Perhaps more than any of his other works, Otherland is Tad Williams’ genre-busting effort. Maybe genre-bending is more appropriate; it’s difficult to pin down this series to any genre, chock-full as it is with a combination of genre element staples. Of course, it’s science fiction, but whether reading it for the first time or settling in for a re-read, it’s obvious that science fiction isn’t all it is.
It’s also fantasy, replete with battles against fearsome monsters, deadly clashes, and the attainment of magical powers, albeit inside a digitally fabricated reality. Numerous immersive game worlds, reminiscent of the anime series Sword Art Online, Log Horizon, and .hack//Sign, exist for the playing. One of the main characters, a young man who plays a fierce barbarian, is one of the best gamers in the world, defeating entire armies of his fellow players with the ease that Achilles defeated the legions of Troy in The Iliad.
Then there’s the anthropology elements sprinkled throughout. Two of the protagonists are academic researchers who are studying the relationships between human cultures and how the nature of humanity itself might change as a result of inhabiting a virtual world full-time. Identity shift resulting from digital experience was explored in The Shockwave Rider, written by John Brunner and released in 1975. To a lesser extent, this theme of unreal experiences was also covered by Ursula K. Le Guin’s Lathe of Heaven, where one man’s dreams begin to directly alter reality. Continuing from the first book with River of Blue Fire, Mountain of Black Glass, and concluding with Sea of Silver Light, the series takes a deeper look at these intellectual themes, the characters’ identities beginning to shift and evolve the more they experience within Otherland. Although this world isn’t real, the experiences are both good and bad, fantastic and terrible.

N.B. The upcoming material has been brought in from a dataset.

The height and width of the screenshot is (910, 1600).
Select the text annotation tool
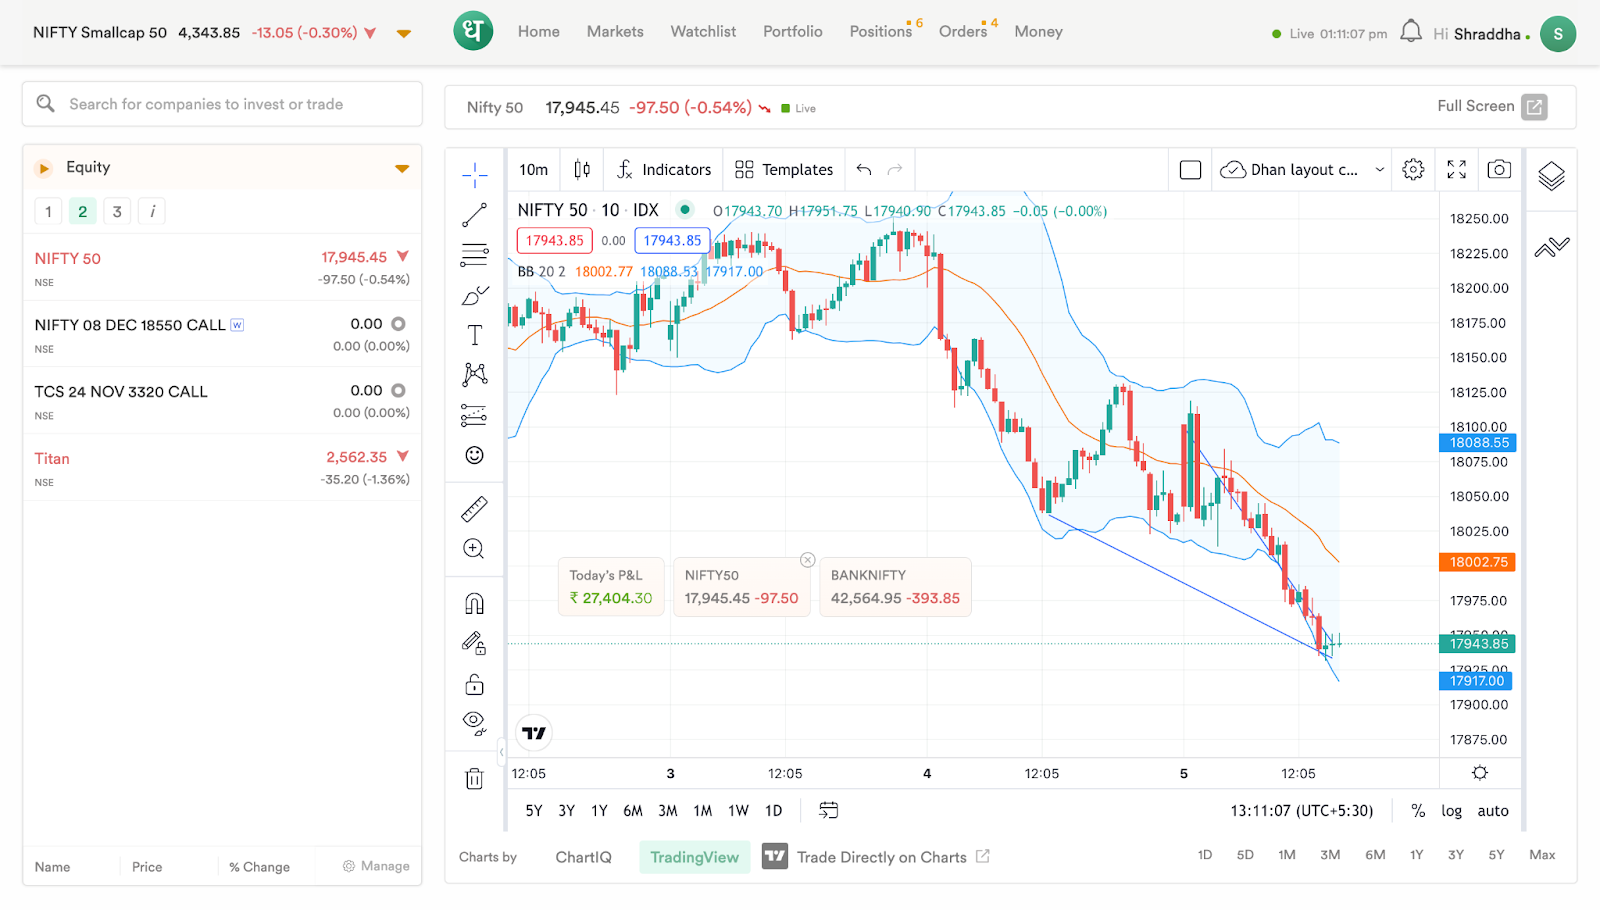click(x=474, y=335)
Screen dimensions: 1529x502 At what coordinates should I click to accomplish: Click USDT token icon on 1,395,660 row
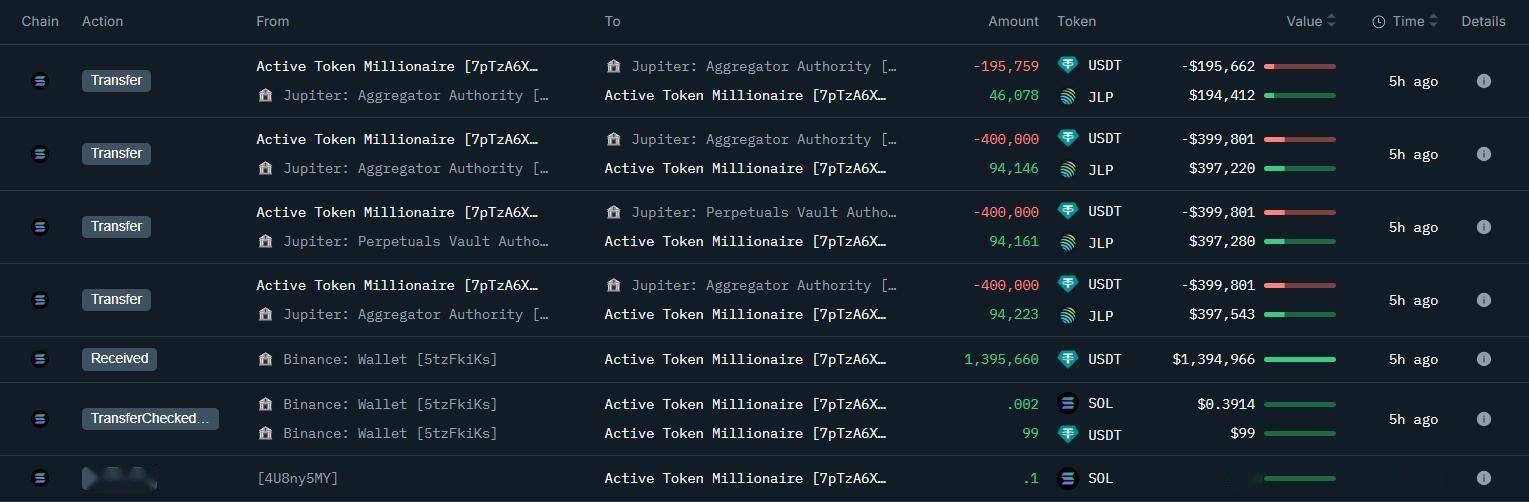[x=1068, y=359]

Both groups of protagonists take turns surveying the outer boundaries of Otherland’s bustling cybernetic world.
Organized crime lords, nefarious henchmen, data thieves, and even hitmen all hide in the shadows, available to anyone seeking application of their dangerous deeds. And above them all, a worldwide geopolitical conspiracy begins to unravel, its intricacy rivaled only by the “mythos” arc of The X-Files or the jarring plot of Lost.
So you may want to consider giving the Otherland series a try. You just might like it. And if you can relate it to the amazing digital worlds in technology that we have today, it can be considered a generous redundancy.